Game days typically include extra recovery and range of motion work before and extensive stretching and recovery work after.
“After a little bit of foam rolling, then we use PNF (proprioceptive neuromuscular facilitation) stretching, which is a little more aggressive, which can get them into end range where they actually contract against the ground or a band,” Shaw says. “Certain joints we’ll do sustained stretches for a much longer duration. … We do things for a reason.
“We’ll go through progressive relaxation and breathing and try to drop their heart rates down post game, get them in a recovery mode.”
Increasing roles
The increasing visibility of college sports performance coaches has been notable recently, and there are many reasons for that. The biggest is they often have more access to and interaction with athletes than the players’ own coaches do.
“(In addition to the offseason work), we’re involved with in-season lifting and recovery, we’re at practices and assisting with monitoring stress,” Shaw says.
One of the most vital roles Shaw and his staff can play are helping Pioneers coaches understand practice stress and how to manager that daily and weekly. They’re also meeting with athletes.
This is part of the holistic approach that DU’s Sports Performance department embraces.
“We’re around the athletes a ton,” Shaw says. “Whether it’s being there for them psychologically during the season or helping them understand how to deal with stress or finding ways they can gain more recovery or relaxation time away from physical stress.
“It’s the same thing with (equipment manager) Nick Meldrum or (athletic trainer) Aaron Leu, it’s not just how we support the team from our jobs, but it’s also the psychological side of it, helping the team develop long term.”
The process
The process for Denver hockey involves many things, and Shaw says it affects nearly every area of a Pioneers player’s life.
“Nothing that you’re going to do in the college environment or in athletics is going to have immediate satisfaction,” he explains. “It’s areas that are long-duration habits, the things you do day-in and day-out that add up to that goal, whether that’s study habits, whether that’s lifestyle management and nutrition, whether it’s the stress they place themselves under in here in the weight room or out there on the ice. Everything that goes back the process and habits.
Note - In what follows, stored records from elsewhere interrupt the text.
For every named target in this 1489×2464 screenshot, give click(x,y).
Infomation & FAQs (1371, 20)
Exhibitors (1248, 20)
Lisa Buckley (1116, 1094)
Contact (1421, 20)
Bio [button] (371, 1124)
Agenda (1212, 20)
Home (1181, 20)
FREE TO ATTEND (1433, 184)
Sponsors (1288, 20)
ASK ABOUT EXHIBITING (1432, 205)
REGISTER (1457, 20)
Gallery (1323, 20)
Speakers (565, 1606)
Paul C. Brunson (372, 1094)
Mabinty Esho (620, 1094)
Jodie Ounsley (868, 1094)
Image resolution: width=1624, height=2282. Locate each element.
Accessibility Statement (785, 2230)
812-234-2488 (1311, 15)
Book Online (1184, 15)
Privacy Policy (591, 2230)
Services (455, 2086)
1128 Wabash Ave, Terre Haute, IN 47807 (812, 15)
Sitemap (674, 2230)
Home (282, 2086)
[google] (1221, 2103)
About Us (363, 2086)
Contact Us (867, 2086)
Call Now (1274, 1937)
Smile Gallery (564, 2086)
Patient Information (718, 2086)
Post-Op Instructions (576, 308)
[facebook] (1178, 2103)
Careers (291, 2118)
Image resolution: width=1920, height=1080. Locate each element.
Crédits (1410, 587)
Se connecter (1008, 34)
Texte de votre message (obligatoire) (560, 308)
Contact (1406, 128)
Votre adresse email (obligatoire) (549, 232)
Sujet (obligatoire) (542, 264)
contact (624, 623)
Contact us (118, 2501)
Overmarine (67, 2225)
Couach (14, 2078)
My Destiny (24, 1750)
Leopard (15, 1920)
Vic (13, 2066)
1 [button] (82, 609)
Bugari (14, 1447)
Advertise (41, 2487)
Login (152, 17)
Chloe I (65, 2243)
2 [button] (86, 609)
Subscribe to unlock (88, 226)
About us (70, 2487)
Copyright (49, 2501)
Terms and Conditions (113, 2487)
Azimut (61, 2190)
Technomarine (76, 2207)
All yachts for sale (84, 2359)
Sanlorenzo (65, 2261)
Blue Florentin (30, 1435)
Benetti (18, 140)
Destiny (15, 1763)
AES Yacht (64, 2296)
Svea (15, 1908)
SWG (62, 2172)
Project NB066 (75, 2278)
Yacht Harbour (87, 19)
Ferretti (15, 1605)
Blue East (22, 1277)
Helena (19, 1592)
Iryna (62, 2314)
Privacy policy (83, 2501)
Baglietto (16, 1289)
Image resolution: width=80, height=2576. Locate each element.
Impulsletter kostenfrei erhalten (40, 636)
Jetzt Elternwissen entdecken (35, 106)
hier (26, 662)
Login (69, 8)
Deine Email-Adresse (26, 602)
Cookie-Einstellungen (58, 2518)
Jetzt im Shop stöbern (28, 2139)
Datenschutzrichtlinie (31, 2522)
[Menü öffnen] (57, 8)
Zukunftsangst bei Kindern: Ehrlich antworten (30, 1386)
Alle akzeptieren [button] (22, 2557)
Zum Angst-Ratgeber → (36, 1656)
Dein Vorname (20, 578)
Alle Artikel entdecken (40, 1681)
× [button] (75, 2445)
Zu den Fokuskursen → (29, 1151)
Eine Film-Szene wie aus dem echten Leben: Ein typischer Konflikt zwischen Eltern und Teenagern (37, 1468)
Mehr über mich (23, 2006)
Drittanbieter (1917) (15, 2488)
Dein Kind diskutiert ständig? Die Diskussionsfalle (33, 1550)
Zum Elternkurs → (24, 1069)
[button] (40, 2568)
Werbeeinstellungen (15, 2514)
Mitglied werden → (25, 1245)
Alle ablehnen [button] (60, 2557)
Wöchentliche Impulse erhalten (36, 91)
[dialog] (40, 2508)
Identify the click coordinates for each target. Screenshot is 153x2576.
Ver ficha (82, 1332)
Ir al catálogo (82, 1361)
“One thing that gets discussed is the season is long. It’s not about how you start or about the first 10 weeks or even the middle 10 weeks, it’s about how you make progress day-in, day-out. Those things add up longterm. Our best teams are the ones that end up learning lessons across the season. They may go through adversity during different time periods.
“(It’s ) your ability to learn and continue to progress no matter how much adversity you face.”
If the year working with hockey players sounds demanding, it’s because it is. But for Shaw, and the rest of the DU hockey staff, the rewards are bountiful.
“I think it’s working with all the different personalities and the challenges that come up,” he says. “There’s a huge amount of creativity involved working with certain athletes, certain personality types, working with certain physical limitations, certain strengths and weaknesses of athletes. So you’re constantly thinking on the job.
“It’s fun to go to work every single day and be challenged by who you’re working with, what they’re capable of and pushing the boundaries of their own strengths and weaknesses and progressing toward something bigger. … We all have a piece to play in that goal.”